3.1.6.4. VLANs

In the VLANs menu, we can register all the VLANs that exist in the network infrastructure where OpenNAC Enterprise technologies are being deployed. If we are applying the segmentation use case, we will define in this section the different VLANs that we will later use in the network access Policies.

../../../_images/vlans_general.png


To register a new VLAN, click on the Add new button. It will display a popup window with all the parameters that need to be filled in.

../../../_images/vlans_addnew.png


We can configure a VLAN ID in the range from 0 to 4095. By default, we assume that ID = 0 is for switch default and ID = 4095 for access denied.
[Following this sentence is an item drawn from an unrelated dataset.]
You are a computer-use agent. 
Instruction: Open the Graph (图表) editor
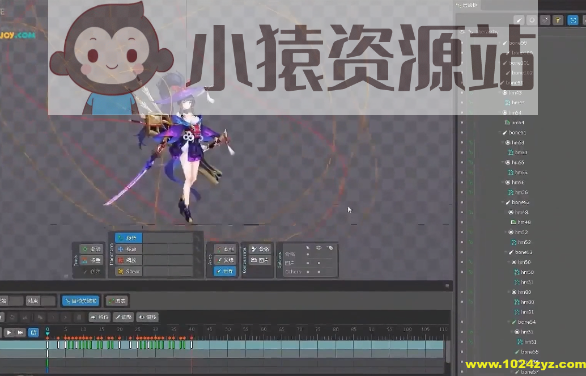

In the type field, a drop-down menu will appear with the different types of VLANs that we can configure:

../../../_images/vlans_type.png


Service: VLAN type that provides access to service.

Registry: VLAN type that provides access to the registry before network access, Captive portal (Guest and external collaborators), and BYOD use cases.

Quarantine: For assets that do not complain with the authentication process to access the network. This VLAN is normally used to isolate user devices that do not comply with security policy or carry out malicious activities.

Hotspot: This VLAN is normally used to configured hotspot VLANs.

Note

If a VLAN is being created and the type is not clear, it is better to configure it as “Service” VLAN.

We can also set a default VLAN by enabling the VLAN by default button. The VLAN that we configure as VLAN by default will become the default VLAN in the network that we configure it.

For instance, if we use the button quarantine in ON NAC -> Business Profiles to send a user device to quarantine, the Quarantine VLAN defined as default will be used.

To edit any VLAN, select the desired VLAN an click the Edit button. It will display a popup window where you can modify the current configuration. If we want to edit multiple VLANs at the time, select all the desired VLANs and click the Bulk Edit button. It will display a popup window, but we will only be able to modify the VLAN type and its Name.

../../../_images/vlans_bulkedit.png


Note

The VLANS that we define must previously exist in the infrastructure, especially the quarantine VLAN.